§ **EXTRACT PROVIDED**

Another type of system used for cleaning carpets with powder is the
DRYTECH cleaning machine sold by Sears, Roebuck & Company. The
machine has a self-contained vacuum capability and one beater bar
with several rows of short-bristled brushes. Such bar is within a
shroud which generally conforms to the shape of the bar and by
which vacuum is selectively applied. As the brush alone is rotated
at high speed, powder is dispensed through two slits, one on either
side of the bar between the bar and the shroud. Later, the vacuum
is actuated and dry powder (with dirt entrained) is dislodged by
the brush and drawn away by vacuum.
Several patents show machines which combine brush and vacuum
features for removing dirt from a surface. Although such machines
are described as being used to clean hard surfaces such as
uncarpeted floors, streets and cisterns, there are certain
characteristics worthy of mention. For example, the machine shown
in Bentley U.S. Pat. No. 1,759,881 uses spaced counter-revolving
brushes and two vacuum inlet passages. Each passage is defined by a
scraper blade and one side of a V-shaped deflector. Material
scraped from a brush by a blade is drawn into the vacuum inlet The
inlets are positioned at that part of the brush contacted by the
scraper, presumably for the purpose of immediately "capturing"
material dislodged by the scraper. The brushes and vacuum operate
simultaneously.
A machine used to clean out tanks is shown in Murray et al. U.S.
Pat. No. 715,408. The Murray machine uses spaced counter-revolving
brushes and a vacuum tube, the nozzle of which is at the location
where the brushes are in closest proximity to one another.
A street and lawn sweeping machine is shown in Keyes U.S. Pat. No.
755,596. The Keyes machine has separate support wheels, a pair of
contacting, counter-revolving brushes and an exhaust fan to carry
away dirt. The vacuum inlet opens at a location above and in
general registry with the line of contact of the bristles on the
brush rollers.
A type of cleaning machine is also shown in German Patent DE 33
16847 A1. Such machine uses a pair of spaced, counter-revolving
brushes with spaced rows of bristles. A vacuum nozzle extends the
length of the brushes and apparently has two panels, each of which
is in contact, or nearly in contact, with a brush. The brushes and
vacuum appear to operate simultaneously.

§ **DATA EXCERPT**
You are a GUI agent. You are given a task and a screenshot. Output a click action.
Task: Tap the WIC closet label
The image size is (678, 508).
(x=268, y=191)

§ **GIVEN EXERCISE A**
Please repeat the cleaning-machine passage between "A machine used" and "brush rollers.", inclusive.
§ **GIVEN EXERCISE B**
Pick up the cleaning-machine passage after its final sentence and carry it on.
The lines are material of their own, unrelated to the cleaning-machine passage.

§ **EXERCISE RESULT A**
A machine used to clean out tanks is shown in Murray et al. U.S.
Pat. No. 715,408. The Murray machine uses spaced counter-revolving
brushes and a vacuum tube, the nozzle of which is at the location
where the brushes are in closest proximity to one another.
A street and lawn sweeping machine is shown in Keyes U.S. Pat. No.
755,596. The Keyes machine has separate support wheels, a pair of
contacting, counter-revolving brushes and an exhaust fan to carry
away dirt. The vacuum inlet opens at a location above and in
general registry with the line of contact of the bristles on the
brush rollers.

§ **EXERCISE RESULT B**
A street cleaning machine is shown in Duthie U.S. Pat. No.
1,069,773 and has a pair of counter-revolving brushes, each of
which is substantially confined within its own shroud. Each shroud
has a vacuum tube connected thereto for dirt removal.
A vacuum cleaning tool is shown in Bayless U.S. Pat. No. 3,753,263.
The Bayless tool uses separate support wheels and a pair of
counter-rotating beater bars fitted with rigid vanes or with
brushes. A vacuum nozzle is positioned between the bars and in
close proximity to the carpet. The tool is said to separate the
fibers of deep pile shag rugs so that the vacuum nozzle may extract
dirt therefrom.
None of the machines discussed above provide the advantages of a
dual machine capability to first apply dry carpet cleaning granules
to a carpet for cleaning its fibers and later remove the
dirt-ladened granules from the carpet using one or more vacuum
nozzles which are independently operable. Further, the designers of
such machines failed to appreciate how such vacuum nozzles can
advantageously be positioned to take advantage of the granule
"throw pattern" for most efficient granule removal.
That is, as a carpet is being cleaned using dry granules, such
granules are thrown or cast from the tips of the brush bristles
along trajectories generally tangent to the brush and generally
perpendicular to (but spaced from) the axis of rotation of the
brush. Some of these granules are cast against the shroud which
covers the brushes and define a "throw pattern" on the bottom
surface of such shroud. Such throw pattern may be a single,
generally rectangular area positioned directly above the space
between the brushes or such pattern may comprise two such areas
which are spaced apart from one another.
Earlier workers in this field have failed to understand how one or
more vacuum nozzles may be positioned in the shroud to be generally
coincident with such throw pattern, thereby providing a more
efficient vacuuming capability. A machine having relatively low
speed, long-bristled, counter-revolving brushes for first applying
dry carpet cleaning granules in the absence of vacuum and later
using the combined action of the brushes and the independently
operable vacuum to remove the granules from the carpet would be an
important advance in the art.
OBJECTS OF THE INVENTION
It is an object of this invention to overcome some of the problems
and shortcomings of the prior art.
Another object of this invention is to provide an improved carpet
cleaning machine for applying substantially dry cleaning granules
to the carpet and later removing such granules by vacuum.
Another object of this invention is to provide an improved carpet
cleaning machine having at least one vacuum nozzle with its inlet
positioned generally coincident with a throw pattern defined by
granules cast against the bottom surface of the machine shroud.
Still another object of this invention is to provide an improved
carpet cleaning machine wherein in one embodiment the vacuum nozzle
is mounted in a platform positioned between those front and rear
portions of the machine shroud which are generally conformably
shaped to the curvature of the brushes.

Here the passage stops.